У двери сиротливо стоял Деточкин.
– Ты зачем звонишь? – горько спросила Люба
– Но у меня же теперь нет ключа…
По субботам и воскресеньям миллионы горожан, утомленных бензином, рвутся вон из любимого города. Через тысячи лет археологи раскопают стоянки современных дикарей и досконально изучат состояние консервной и ликеро-водочной промышленности середины двадцатого столетия.
Однодетные и более-детные горожане вынуждены общаться с природой весь летне-каторжный сезон. Они желают, чтоб их отпрыски максимально резвились среди чудом сохранившихся березок.
Те же грядущие археологи еще хлебнут горя с расшифровкой памятника неизвестному мученику, опутанному бронзовыми авоськами и бронзовыми детьми на фоне абстрактно-барельефной электрички. Этот монумент пока не воздвигнут. Но при первой возможности его изваяет какой-нибудь завалящий член Союза художников.
Летне-каторжный сезон начинается в январе, а иногда и раньше, ибо дачу нужно снимать загодя. Чем раньше, тем шире выбор. Дачевладельцы делятся на упрямцев, которые не сдают жилплощадь в аренду, на чудаков, сдающих по сходной цене, и на сволочей. Последние снимают денежные пенки с каждого миллиметра своей легальной частной собственности, выступающей под псевдонимом собственности личной.
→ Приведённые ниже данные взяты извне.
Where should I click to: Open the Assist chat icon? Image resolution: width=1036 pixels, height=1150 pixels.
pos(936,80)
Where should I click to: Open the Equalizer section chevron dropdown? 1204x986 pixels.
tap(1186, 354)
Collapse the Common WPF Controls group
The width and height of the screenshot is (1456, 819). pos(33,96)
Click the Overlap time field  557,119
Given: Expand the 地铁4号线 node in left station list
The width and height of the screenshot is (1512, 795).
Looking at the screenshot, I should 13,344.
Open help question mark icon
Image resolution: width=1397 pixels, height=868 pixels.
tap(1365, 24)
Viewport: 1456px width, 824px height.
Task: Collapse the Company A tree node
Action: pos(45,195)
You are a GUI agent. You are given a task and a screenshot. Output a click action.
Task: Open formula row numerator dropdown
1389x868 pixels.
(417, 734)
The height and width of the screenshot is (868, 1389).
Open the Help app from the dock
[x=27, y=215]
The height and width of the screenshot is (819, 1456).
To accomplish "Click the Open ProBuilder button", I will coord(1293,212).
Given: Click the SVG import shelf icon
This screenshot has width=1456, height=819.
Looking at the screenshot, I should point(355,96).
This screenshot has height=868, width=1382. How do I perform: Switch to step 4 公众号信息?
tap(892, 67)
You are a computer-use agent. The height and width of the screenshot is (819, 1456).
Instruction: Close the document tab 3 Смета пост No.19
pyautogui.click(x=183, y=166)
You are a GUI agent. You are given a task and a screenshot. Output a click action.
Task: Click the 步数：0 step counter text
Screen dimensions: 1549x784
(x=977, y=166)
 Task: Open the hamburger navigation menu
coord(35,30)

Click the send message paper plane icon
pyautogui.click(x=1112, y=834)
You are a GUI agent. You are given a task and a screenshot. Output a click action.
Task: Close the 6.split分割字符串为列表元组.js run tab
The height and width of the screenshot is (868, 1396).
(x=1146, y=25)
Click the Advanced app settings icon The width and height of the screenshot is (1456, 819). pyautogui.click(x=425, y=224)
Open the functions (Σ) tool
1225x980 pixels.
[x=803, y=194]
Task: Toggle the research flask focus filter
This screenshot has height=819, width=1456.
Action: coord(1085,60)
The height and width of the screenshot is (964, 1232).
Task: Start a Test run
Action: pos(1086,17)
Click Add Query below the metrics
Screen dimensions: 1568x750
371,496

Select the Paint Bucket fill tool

Как и вся страна, Дима Семицветов был охвачен строительной лихорадкой. Страна строила коммунизм, Дима – дачу. "Каждому свое", – как говаривал в аналогичных случаях Сокол-Кружкин.
Еще в школе Дима учил – коллектив великая сила! Один в поле не строитель! Задумав вложить свои сбережения в недвижимую собственность, Дима возглавил дачно-строительный коллектив из себя самого и своего тестя.
Благодарное отечество выделило подполковнику в отставке Сокол-Кружкину тридцать соток Подмосковья. Получив надел, Семен Васильевич пошел по стопам Мичурина. От великого селекционера он отличался не только тем, что не был новатором. Сокол-Кружкин пристрастился исключительно к одной культуре – "клубника ранняя". Пока его старые боевые друзья трудились на целине директорами совхозов, поднимали в деревнях отстающие хозяйства и создавали животноводческие фермы, Семен Васильевич добивался высоких урожаев "клубники ранней" на собственном участке. Признательные москвичи платили ему за это на новых благоустроенных рынках немалые деньги.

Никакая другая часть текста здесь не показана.